A Landudec, il y a encore un médecin. Le Dr Dominique Gauducheau. Ce généraliste en poste depuis 1972 est censé être retraité depuis deux ans. "Je continue à travailler parce qu’il n’y a personne pour prendre la relève. Il y aurait facilement du boulot pour deux généralistes, mais je suis obligé de freiner. Je m’arrête à 20 consultations par jour" regrette-t-il. En 4 ans, le médecin n’a reçu que 10 appels de potentiels remplaçants, mais tous ont finalement refusé. Pourtant, il promet que "si les médecins viennent, je leur transmets gratuitement ma patientèle, je leur tiens la main pendant trois mois, jusqu’à ce que tout fonctionne bien, et puis j’arrête". Même sa secrétaire se tient à disposition.

Il y a deux ans, la commune avait envoyé via le Conseil de l’Ordre du Finistère des brochures à tous les remplaçants de Bretagne. Pour un résultat nul. Démuni, le maire de Landudec, Noel Cozic, prévoit de retenter l’expérience.

Pour Pierre de Haas, médecin généraliste et président de la Fédération française des maisons et pôles de santé, "cette histoire est plutôt mal partie. Ils sont tombés dans l’erreur la plus classique". Pour ce spécialiste des maisons de santé, l’analyse est claire : "Ils ont pris le problème à l’envers. Il faut d’abord créer une équipe avant de la mettre dans des murs, et surtout pas l’inverse !".

 

"Dans la panade"

Que va devenir cette maison médicale ? Pour le moment, Philippe Gadonna perd de l’argent. "Je suis dans la panade. Si au bout d’un certain temps on ne trouve toujours pas de médecins, je vais être obligé de prendre des décisions" soupire t-il.

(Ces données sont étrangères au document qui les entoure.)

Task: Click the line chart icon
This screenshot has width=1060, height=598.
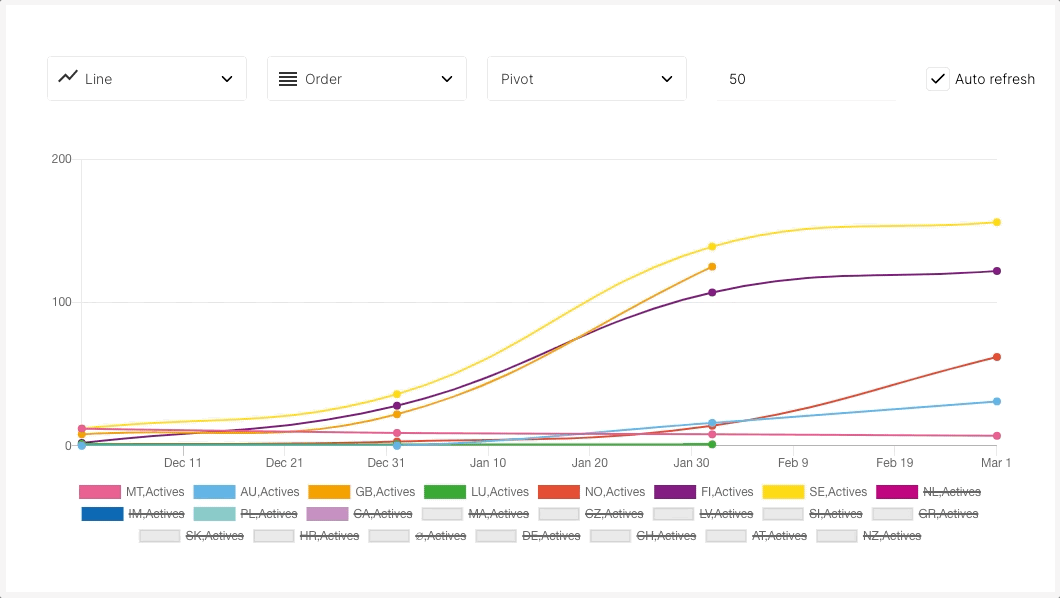Action: click(x=68, y=78)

Car à son grand désespoir, le promoteur a du refuser de louer ses cabinets à d’autres professions libérales intéressées par les locaux et même à des personnes handicapées qui auraient souhaité s’y installer. Depuis peu, une sage-femme serait intéressée, mais "elle hésite à cause du prix du loyer" déplore le promoteur qui va peut-être encore devoir baisser ses prix.

Même René Vigourou, à l’origine du projet de la maison médicale, est fataliste. "S’il n’y a pas de médecins généralistes mais que des dentistes sont intéressés, ça fera l’affaire. Tant pis, on aura une maison médicale sans médecins. Et puis si au bout d’un an on ne trouve rien, il faudra trouver une autre solution".

En tout dernier recours, le maire pourrait envisager de contacter un cabinet privé qui propose des médecins roumains. Une solution qu’il préférerait laisser de côté. "J’aurais peur que le médecin vienne avant de très vite repartir pour autre chose". Un avis partagé par le Dr Gauducheau. "Toutes les histoires que j’ai entendues avec les médecins d’origines étrangères ont été un échec". Et le maire de résumer : "On préférait un bon étudiant de chez nous. Pour lui cela serait une affaire rentable, il pourrait facilement gagner 3 500 à 4 000 euros par mois". Avis aux intéressés.